Concessão do indulto natalino do Decreto 11.302/2022 limitada a condenações anteriores à publicação do decreto
O decreto de indulto deve ser interpretado restritivamente, não sendo possível ao Poder Judiciário exigir condições não previstas no instrumento ou ampliar indevidamente o alcance da benesse, sob pena de usurpação da competência constitucional do Presidente da República. Diz o art. 5º do Decreto n. 11.302/2022 que: "Será concedido indulto natalino às pessoas condenadas por crime cuja pena privativa de liberdade máxima em abstrato não seja superior a cinco anos". Nesses termos, o indulto é concedido às pessoas condenadas, ou seja, que já se submeteram à jurisdição penal e contra si tiveram pronunciada a culpa. Não há menção para casos futuros, tampouco poderia haver. Isso porque, a vigência do decreto de indulto para casos futuros invadiria o exercício do poder legislativo, pois permitiria ao Presidente da República inovar no ordenamento jurídico, tornando sem efeito inúmeros tipos penais, criando hipóteses de abolitio criminis e igualando o decreto de clemência presidencial à lei. E essa não foi a pretensão do constituinte, cuja competência para legislar em matéria penal atribuiu ao Congresso Nacional (art. 22, I, c/c o art. 48, caput , ambos da Constituição Federal). Interpretação em sentido contrário, todos os delitos cuja pena máxima em abstrato for inferior a 5 anos estariam "revogados". Por essa razão, a limitação temporal é intrínseca ao ato, valendo para os condenados até a publicação do decreto de indulto.

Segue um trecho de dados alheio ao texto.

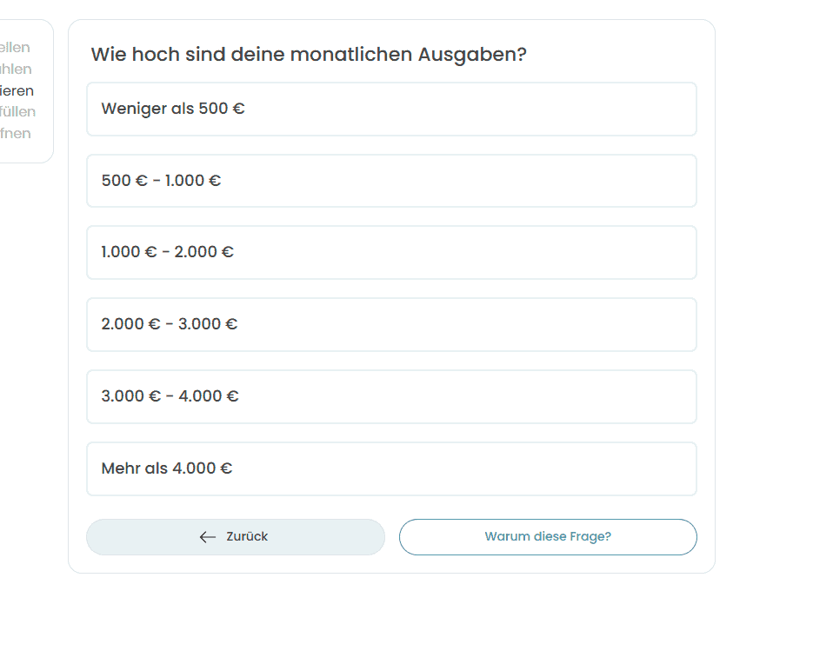This screenshot has height=664, width=833.
Task: Select the 'Mehr als 4.000 €' option
Action: [391, 468]
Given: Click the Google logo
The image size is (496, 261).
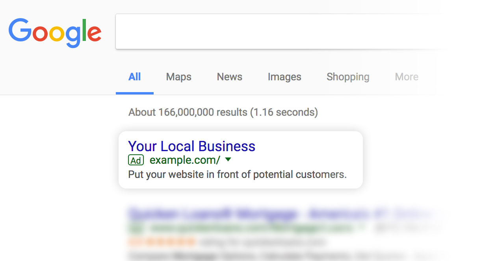Looking at the screenshot, I should tap(55, 33).
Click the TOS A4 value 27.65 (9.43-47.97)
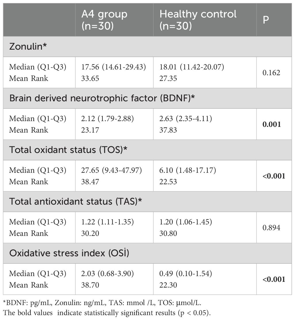 [x=112, y=170]

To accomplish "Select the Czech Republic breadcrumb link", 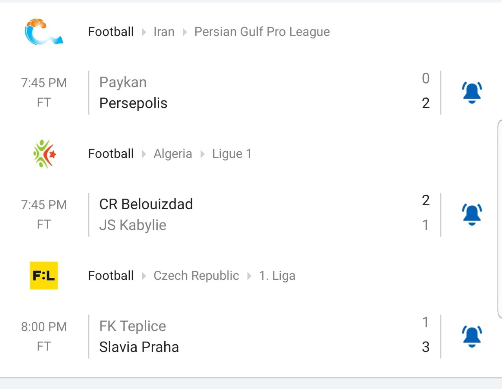I will [x=196, y=275].
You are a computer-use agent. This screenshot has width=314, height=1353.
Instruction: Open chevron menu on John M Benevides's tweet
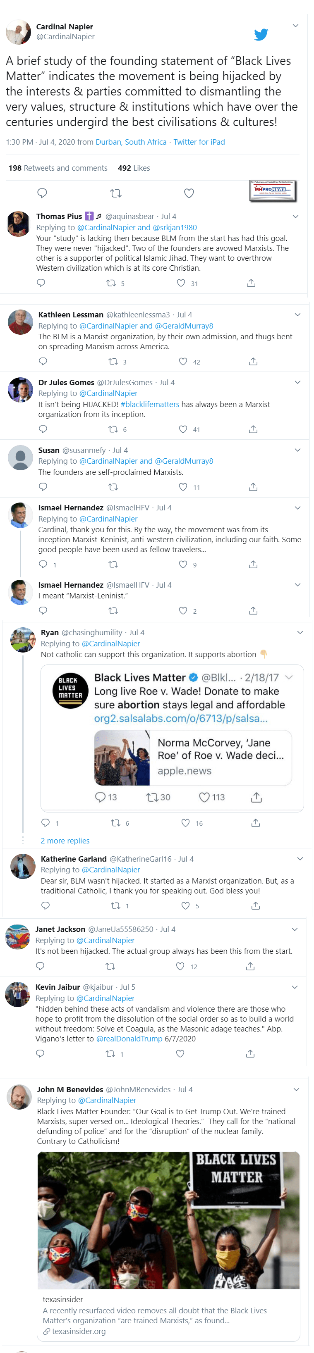[x=296, y=1089]
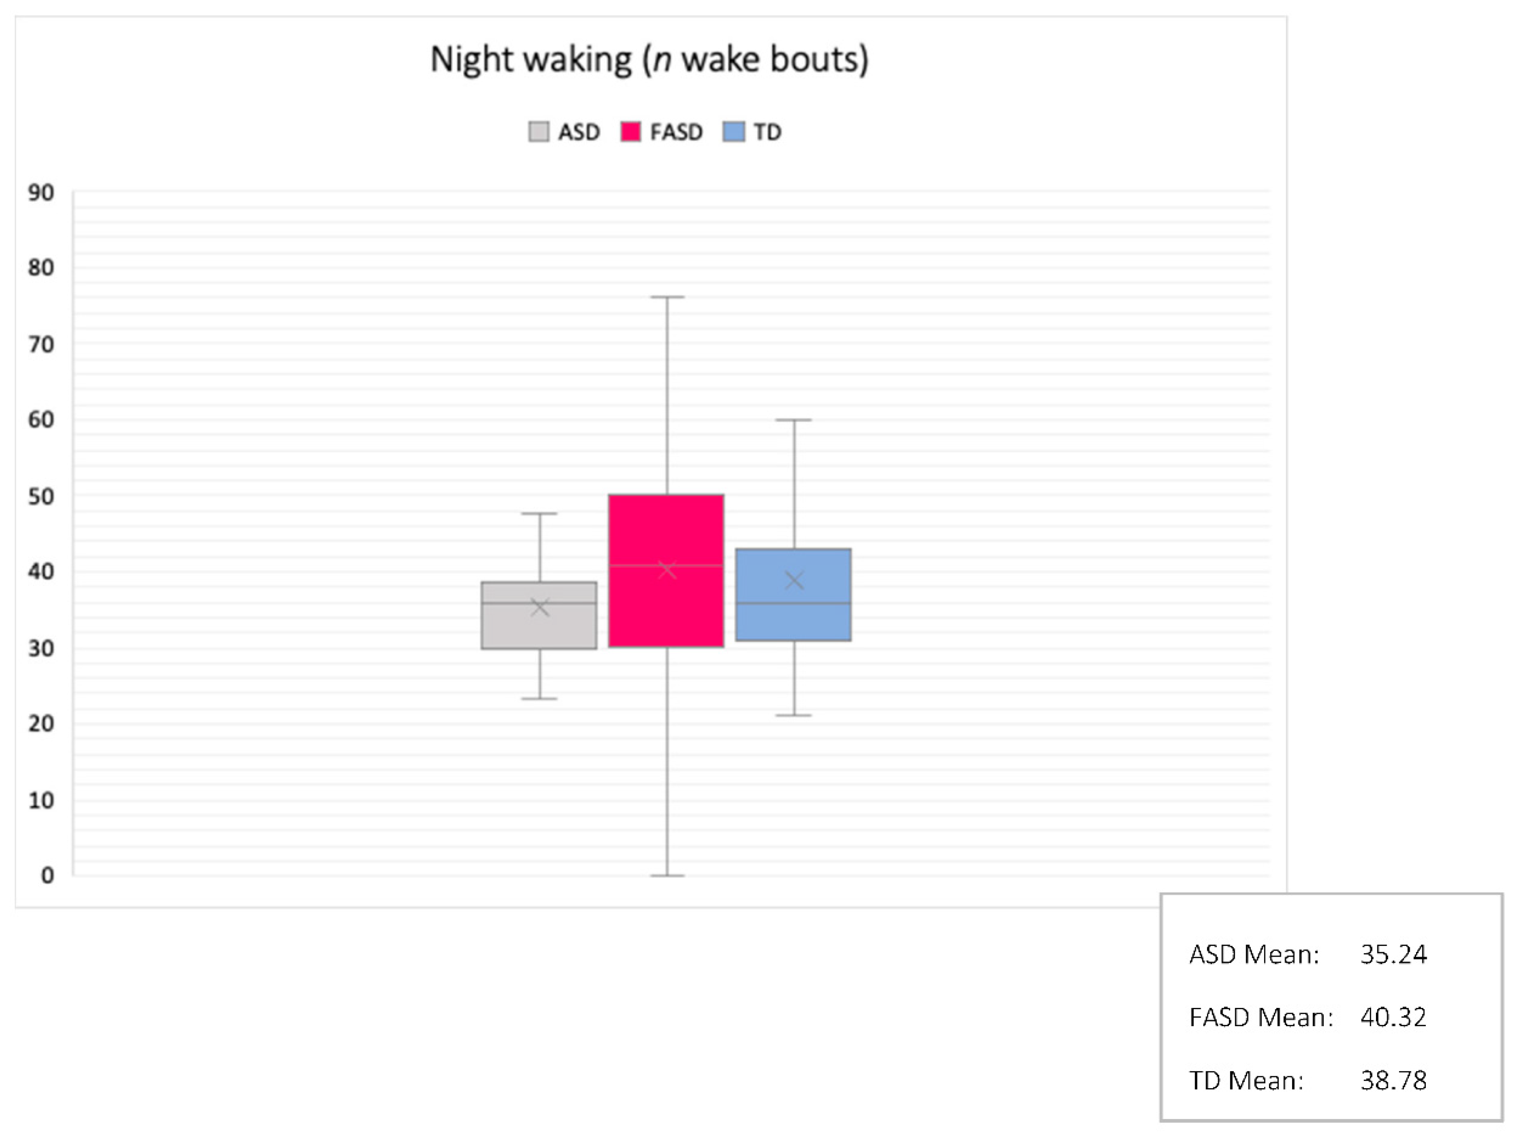The height and width of the screenshot is (1139, 1515).
Task: Select the pink FASD box plot
Action: (x=666, y=571)
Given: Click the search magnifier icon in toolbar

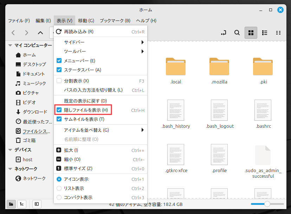Looking at the screenshot, I should pyautogui.click(x=237, y=33).
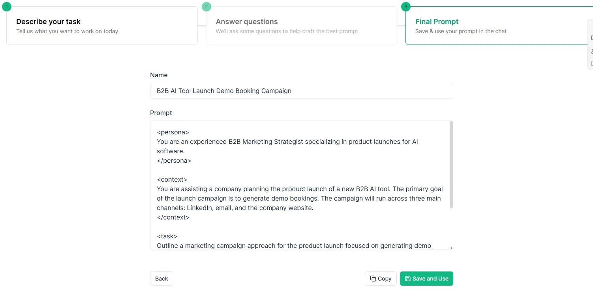Viewport: 593px width, 290px height.
Task: Click inside the Prompt text area
Action: [300, 185]
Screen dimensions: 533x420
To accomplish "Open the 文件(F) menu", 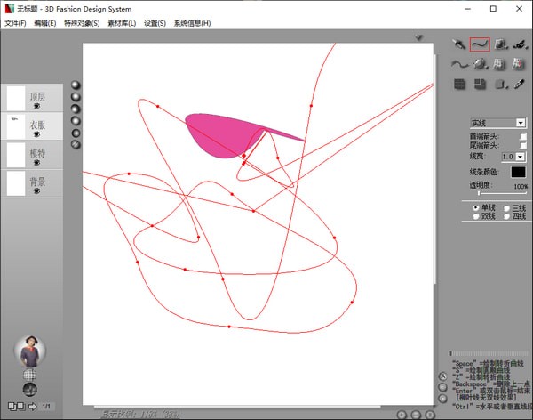I will tap(15, 22).
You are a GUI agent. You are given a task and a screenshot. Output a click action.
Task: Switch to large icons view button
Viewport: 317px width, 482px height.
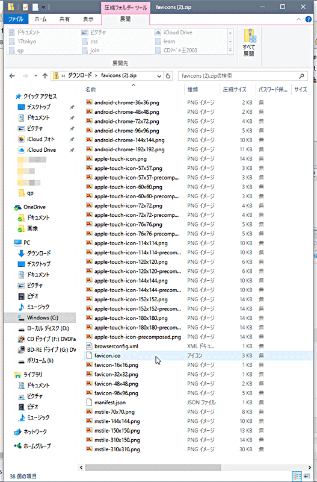point(307,476)
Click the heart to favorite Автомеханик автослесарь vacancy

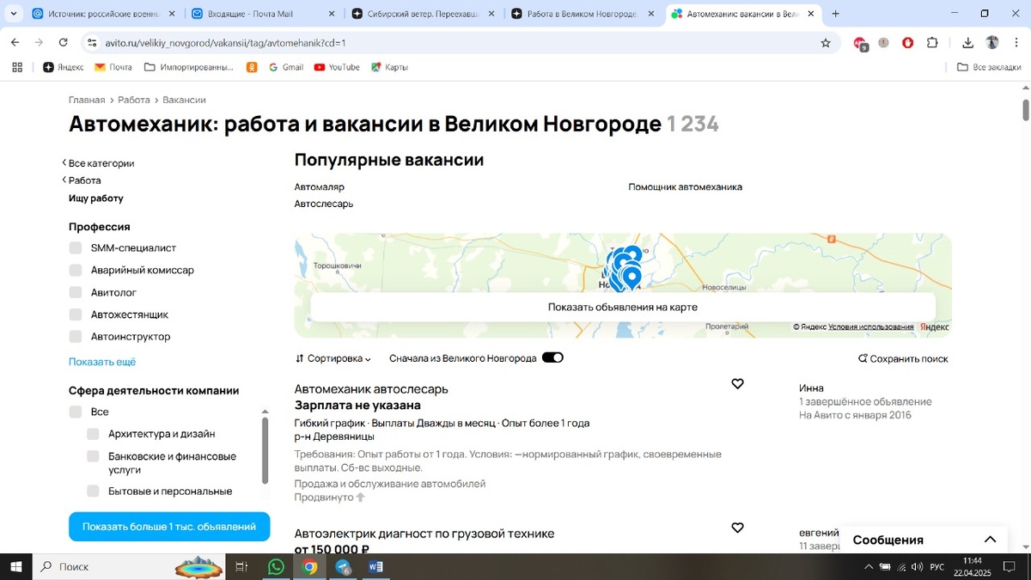click(x=737, y=383)
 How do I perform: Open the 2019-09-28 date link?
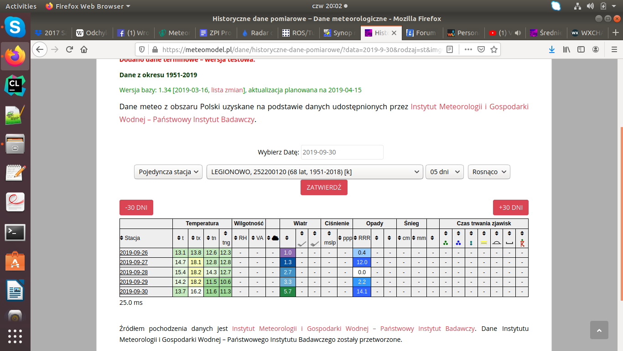pyautogui.click(x=134, y=272)
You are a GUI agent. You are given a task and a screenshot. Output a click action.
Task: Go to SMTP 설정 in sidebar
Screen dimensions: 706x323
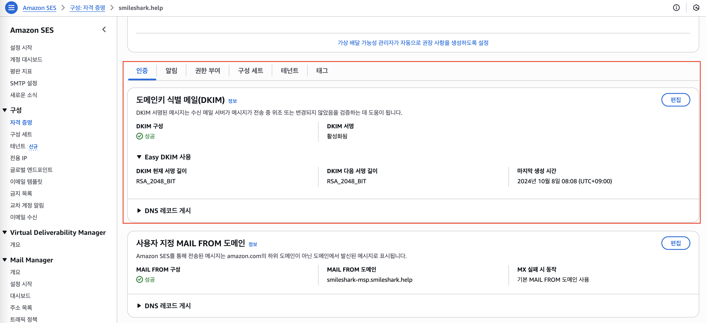coord(24,83)
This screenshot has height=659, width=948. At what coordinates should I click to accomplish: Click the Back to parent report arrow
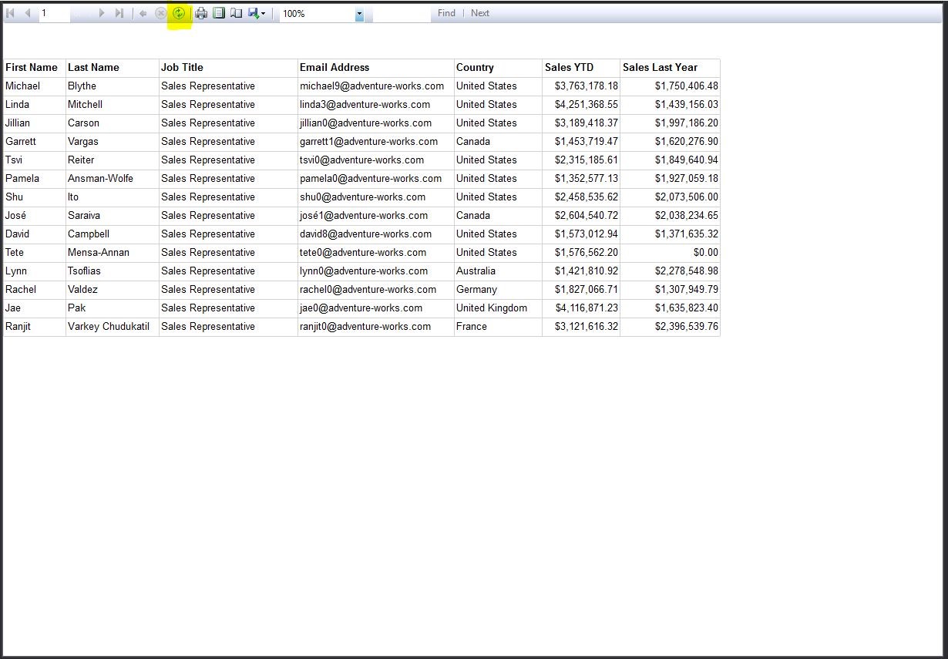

Desnecessidade de substituição do conselheiro relator vencido em decisões interlocutórias nos Tribunais de Contas
A controvérsia consiste em saber se deve ser substituído o relator/conselheiro de Tribunal de Contas estadual quando vencido em decisão colegiada de natureza interlocutória (preliminar). Ou, em outras palavras, se quem proferiu o voto divergente (e vencedor) de questão preliminar deve prosseguir como relator do feito em si. Em casos semelhantes, o Superior Tribunal de Justiça manteve a relatoria do feito em si com o relator original, quando este é vencido apenas na questão preliminar, ressaltando que "em tal situação, não se cogita de substituição do relator: apenas a redação do acórdão do agravo interno é que ficará a cargo do Ministro que proferiu o primeiro voto vencedor". Nesse sentido: AgInt nos EREsp n. 1.482.089/PA, relator Ministro Luis Felipe Salomão, Segunda Seção, julgado em 12/12/2018, DJe de 1/3/2019 e CC n. 92.406/RO, relatora Ministra Nancy Andrighi, Corte Especial, julgado em 20/2/2008, DJe de 8/5/2008. Dessa forma, considerando que o Regimento Interno do Tribunal de Contas estadual que, no caso em discussão, não previa tal espécie de modificação de competência/relatoria; bem como a inexistência de previsão no Código de Processo Civil, a resposta é seguramente negativa quanto à necessidade de substituição do relator/conselheiro vencido em decisão colegiada de natureza interlocutória.